**Problem requirements**
Return every line of the listing below, unchanged, from its first line to the line holding "Task: Pick the", that line included.

##########

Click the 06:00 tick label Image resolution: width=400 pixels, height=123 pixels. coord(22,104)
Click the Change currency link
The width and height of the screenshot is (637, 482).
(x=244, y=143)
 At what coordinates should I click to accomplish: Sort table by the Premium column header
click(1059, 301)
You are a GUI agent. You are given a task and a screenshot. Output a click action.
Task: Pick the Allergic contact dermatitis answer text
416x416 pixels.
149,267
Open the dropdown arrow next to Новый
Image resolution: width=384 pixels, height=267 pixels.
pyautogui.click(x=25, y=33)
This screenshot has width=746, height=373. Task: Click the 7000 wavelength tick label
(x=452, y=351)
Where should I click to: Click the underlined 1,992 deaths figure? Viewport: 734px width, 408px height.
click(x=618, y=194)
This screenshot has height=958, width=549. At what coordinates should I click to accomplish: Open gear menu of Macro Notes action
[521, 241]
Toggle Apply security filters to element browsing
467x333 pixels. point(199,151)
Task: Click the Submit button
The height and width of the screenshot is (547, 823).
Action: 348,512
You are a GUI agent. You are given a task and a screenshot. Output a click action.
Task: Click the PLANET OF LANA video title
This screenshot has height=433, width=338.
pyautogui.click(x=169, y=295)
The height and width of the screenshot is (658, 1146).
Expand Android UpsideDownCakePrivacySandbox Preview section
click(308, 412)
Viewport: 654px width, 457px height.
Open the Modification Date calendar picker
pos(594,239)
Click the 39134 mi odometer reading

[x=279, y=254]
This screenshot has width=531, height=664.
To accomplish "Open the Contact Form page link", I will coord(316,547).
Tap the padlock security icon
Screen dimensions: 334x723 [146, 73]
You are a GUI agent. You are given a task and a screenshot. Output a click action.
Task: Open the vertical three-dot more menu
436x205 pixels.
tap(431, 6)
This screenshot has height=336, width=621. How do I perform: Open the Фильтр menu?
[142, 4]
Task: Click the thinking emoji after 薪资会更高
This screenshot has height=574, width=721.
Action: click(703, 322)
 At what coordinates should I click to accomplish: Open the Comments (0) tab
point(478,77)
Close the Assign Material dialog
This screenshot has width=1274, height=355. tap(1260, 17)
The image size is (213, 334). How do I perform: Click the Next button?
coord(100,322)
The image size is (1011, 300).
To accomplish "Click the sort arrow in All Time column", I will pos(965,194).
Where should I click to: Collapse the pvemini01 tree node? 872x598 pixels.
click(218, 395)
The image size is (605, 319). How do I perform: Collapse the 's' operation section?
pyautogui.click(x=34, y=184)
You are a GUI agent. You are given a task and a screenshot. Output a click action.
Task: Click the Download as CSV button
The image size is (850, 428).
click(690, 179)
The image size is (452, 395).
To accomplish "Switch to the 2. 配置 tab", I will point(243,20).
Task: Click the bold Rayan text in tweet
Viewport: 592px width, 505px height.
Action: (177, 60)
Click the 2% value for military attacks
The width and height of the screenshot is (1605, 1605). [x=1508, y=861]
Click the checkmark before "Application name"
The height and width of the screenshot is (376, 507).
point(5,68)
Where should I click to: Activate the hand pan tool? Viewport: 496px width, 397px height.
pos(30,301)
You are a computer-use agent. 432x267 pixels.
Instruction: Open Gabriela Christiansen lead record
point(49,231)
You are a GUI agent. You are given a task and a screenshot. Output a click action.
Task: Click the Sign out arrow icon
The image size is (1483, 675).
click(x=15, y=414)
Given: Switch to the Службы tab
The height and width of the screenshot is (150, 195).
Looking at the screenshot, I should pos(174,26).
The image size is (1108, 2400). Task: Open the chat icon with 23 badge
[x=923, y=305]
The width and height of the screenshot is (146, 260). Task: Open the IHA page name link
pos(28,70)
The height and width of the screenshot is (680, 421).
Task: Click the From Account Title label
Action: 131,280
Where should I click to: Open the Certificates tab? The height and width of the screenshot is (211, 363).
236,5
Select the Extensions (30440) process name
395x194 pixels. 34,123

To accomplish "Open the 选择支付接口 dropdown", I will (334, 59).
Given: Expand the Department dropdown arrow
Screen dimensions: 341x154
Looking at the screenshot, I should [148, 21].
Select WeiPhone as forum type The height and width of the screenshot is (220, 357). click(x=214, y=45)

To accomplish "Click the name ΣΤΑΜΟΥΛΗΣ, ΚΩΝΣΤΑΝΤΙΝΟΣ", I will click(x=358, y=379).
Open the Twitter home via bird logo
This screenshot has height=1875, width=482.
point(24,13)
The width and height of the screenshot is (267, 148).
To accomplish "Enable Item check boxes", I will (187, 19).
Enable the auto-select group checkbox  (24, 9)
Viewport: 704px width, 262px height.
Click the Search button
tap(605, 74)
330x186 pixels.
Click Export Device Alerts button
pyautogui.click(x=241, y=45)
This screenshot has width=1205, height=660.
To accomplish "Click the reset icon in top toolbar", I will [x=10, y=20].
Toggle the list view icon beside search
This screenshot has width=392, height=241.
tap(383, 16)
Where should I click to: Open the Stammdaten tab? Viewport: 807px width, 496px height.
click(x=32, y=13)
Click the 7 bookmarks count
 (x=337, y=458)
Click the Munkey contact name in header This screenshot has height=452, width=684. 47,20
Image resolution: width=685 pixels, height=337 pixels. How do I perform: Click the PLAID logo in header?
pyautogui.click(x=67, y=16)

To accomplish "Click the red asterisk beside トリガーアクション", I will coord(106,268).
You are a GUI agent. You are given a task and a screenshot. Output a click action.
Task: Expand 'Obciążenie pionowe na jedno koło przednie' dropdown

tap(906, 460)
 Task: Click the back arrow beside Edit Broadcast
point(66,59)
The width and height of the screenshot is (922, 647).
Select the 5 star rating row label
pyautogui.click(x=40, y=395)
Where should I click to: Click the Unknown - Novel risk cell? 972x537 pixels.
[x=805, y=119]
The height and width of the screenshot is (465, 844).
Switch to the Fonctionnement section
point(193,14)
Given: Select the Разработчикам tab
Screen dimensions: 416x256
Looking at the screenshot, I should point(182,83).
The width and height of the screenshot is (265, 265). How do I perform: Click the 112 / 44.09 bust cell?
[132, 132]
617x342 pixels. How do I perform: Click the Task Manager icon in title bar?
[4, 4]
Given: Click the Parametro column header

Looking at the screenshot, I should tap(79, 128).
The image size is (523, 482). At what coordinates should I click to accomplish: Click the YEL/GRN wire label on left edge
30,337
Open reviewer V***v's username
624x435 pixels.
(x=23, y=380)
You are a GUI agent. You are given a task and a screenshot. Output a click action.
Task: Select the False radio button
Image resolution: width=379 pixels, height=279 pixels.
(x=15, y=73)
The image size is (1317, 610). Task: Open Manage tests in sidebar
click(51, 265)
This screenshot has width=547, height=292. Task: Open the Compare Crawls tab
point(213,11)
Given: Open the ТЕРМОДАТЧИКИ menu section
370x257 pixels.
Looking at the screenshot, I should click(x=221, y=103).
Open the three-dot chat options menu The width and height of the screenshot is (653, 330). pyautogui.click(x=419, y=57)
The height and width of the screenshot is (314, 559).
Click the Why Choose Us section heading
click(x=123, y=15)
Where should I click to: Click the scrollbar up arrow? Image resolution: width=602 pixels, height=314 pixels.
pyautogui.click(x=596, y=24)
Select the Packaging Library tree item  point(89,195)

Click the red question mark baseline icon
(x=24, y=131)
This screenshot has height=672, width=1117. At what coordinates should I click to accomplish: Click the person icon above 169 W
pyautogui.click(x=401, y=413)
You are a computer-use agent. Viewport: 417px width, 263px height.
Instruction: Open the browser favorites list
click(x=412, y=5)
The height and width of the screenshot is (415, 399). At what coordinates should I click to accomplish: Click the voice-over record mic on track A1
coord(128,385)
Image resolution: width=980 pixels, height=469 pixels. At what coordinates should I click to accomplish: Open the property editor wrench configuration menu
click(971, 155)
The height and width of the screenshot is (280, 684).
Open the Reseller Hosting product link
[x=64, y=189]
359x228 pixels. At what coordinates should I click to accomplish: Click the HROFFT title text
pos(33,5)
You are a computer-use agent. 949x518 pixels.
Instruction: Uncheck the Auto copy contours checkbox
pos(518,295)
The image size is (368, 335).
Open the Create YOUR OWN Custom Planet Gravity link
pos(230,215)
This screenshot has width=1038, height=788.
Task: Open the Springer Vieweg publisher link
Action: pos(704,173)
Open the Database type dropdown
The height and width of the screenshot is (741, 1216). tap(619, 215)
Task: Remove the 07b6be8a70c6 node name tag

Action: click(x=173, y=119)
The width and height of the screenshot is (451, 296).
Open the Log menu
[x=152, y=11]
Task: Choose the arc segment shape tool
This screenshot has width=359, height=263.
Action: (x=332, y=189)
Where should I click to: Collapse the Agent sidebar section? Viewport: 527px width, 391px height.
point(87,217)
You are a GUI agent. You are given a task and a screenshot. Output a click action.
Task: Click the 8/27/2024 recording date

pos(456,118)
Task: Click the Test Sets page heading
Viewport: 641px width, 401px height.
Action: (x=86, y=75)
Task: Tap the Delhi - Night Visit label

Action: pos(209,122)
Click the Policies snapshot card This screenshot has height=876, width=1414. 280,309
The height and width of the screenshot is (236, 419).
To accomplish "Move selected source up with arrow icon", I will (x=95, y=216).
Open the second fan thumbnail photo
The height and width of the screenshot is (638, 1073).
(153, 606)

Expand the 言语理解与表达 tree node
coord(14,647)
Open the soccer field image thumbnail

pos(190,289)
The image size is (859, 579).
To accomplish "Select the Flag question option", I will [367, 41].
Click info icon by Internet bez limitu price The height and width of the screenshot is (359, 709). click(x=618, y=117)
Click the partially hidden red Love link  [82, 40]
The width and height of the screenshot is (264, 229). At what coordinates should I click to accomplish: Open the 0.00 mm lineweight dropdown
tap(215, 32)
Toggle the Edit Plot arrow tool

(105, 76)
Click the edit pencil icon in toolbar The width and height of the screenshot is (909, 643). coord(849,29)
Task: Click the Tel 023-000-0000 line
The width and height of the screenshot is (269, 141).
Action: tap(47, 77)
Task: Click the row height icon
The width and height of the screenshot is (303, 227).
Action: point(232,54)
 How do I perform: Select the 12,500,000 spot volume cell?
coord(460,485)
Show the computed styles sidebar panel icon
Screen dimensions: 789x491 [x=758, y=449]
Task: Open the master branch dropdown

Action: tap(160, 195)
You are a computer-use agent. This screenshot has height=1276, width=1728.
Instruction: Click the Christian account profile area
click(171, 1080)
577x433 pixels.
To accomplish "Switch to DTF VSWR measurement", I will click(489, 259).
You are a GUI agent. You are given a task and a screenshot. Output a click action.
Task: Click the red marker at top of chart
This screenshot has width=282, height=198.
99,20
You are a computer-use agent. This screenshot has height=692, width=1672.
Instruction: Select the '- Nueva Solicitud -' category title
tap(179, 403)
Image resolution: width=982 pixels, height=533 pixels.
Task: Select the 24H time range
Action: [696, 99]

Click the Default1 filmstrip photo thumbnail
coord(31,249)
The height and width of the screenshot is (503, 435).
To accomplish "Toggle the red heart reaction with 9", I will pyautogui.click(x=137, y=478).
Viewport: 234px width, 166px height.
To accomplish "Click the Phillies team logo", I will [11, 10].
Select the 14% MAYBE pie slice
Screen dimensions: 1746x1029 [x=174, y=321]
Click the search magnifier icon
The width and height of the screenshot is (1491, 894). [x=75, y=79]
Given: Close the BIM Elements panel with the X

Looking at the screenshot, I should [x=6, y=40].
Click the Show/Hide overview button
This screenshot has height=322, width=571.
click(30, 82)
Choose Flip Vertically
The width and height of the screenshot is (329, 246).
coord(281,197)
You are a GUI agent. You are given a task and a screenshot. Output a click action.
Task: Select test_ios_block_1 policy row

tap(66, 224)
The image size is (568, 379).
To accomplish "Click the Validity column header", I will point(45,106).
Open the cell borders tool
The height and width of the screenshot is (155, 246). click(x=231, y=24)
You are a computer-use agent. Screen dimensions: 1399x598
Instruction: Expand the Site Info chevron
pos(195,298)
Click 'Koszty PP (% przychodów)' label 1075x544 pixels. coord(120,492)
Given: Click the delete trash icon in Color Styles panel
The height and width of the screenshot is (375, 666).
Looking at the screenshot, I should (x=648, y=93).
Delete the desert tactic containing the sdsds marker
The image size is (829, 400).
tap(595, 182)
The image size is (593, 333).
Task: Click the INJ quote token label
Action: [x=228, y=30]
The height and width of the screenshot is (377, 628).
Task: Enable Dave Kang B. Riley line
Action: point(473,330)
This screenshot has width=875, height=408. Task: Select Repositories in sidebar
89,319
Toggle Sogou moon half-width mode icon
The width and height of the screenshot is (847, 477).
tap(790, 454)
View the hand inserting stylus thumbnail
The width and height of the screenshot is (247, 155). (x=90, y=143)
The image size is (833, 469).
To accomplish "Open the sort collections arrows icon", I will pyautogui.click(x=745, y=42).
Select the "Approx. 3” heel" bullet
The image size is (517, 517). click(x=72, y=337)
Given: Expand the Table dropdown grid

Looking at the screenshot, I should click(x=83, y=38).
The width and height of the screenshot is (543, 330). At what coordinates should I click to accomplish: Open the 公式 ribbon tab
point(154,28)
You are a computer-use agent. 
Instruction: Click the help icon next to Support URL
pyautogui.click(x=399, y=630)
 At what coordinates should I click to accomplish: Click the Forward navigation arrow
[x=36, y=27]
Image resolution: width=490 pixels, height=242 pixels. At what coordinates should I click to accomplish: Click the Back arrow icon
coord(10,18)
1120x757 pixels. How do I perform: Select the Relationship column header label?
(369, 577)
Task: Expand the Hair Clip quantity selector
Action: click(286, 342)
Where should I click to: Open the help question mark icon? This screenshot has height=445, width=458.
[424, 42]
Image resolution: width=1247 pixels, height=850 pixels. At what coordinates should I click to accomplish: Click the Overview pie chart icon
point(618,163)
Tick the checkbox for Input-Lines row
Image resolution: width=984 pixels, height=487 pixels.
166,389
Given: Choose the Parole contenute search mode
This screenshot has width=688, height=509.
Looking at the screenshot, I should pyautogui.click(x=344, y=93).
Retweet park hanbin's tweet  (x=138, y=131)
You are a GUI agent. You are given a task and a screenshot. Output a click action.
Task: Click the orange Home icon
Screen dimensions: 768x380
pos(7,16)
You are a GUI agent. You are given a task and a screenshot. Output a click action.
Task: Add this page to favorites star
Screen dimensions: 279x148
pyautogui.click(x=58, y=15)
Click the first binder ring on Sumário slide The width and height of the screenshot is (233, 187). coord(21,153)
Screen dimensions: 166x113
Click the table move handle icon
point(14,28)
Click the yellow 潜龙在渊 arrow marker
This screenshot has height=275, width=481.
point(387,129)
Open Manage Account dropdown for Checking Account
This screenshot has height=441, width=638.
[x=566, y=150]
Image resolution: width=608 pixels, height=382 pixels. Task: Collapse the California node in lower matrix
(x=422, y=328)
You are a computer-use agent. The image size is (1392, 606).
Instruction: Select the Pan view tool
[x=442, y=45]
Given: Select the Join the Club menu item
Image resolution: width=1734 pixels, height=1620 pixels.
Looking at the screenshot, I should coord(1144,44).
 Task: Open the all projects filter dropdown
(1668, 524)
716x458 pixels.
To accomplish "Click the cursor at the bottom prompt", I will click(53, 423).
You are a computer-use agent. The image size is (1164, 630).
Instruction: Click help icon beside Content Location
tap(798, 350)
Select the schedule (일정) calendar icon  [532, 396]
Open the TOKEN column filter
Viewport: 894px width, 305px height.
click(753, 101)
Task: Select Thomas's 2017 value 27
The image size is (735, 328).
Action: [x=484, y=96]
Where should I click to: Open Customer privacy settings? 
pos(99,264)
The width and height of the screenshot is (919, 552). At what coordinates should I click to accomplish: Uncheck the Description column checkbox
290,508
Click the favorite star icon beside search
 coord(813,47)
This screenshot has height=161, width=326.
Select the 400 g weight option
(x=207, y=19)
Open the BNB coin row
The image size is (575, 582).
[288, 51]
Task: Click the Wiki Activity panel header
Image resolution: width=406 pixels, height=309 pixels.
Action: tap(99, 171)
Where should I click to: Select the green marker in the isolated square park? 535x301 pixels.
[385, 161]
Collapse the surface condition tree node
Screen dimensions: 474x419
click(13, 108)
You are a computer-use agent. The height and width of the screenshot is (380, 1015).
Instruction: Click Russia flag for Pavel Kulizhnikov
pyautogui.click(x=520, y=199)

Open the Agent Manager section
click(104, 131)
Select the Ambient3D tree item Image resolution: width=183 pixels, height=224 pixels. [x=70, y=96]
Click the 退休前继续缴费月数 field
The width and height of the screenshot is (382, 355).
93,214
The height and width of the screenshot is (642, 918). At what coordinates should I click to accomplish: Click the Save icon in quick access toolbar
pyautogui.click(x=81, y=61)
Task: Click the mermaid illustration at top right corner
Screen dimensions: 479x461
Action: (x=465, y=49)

##########

**Response**
Click the 06:00 tick label Image resolution: width=400 pixels, height=123 pixels. coord(22,104)
Click the Change currency link
The width and height of the screenshot is (637, 482).
(x=244, y=143)
 At what coordinates should I click to accomplish: Sort table by the Premium column header
click(1059, 301)
You are a GUI agent. You are given a task and a screenshot. Output a click action.
Task: Pick the Allergic contact dermatitis answer text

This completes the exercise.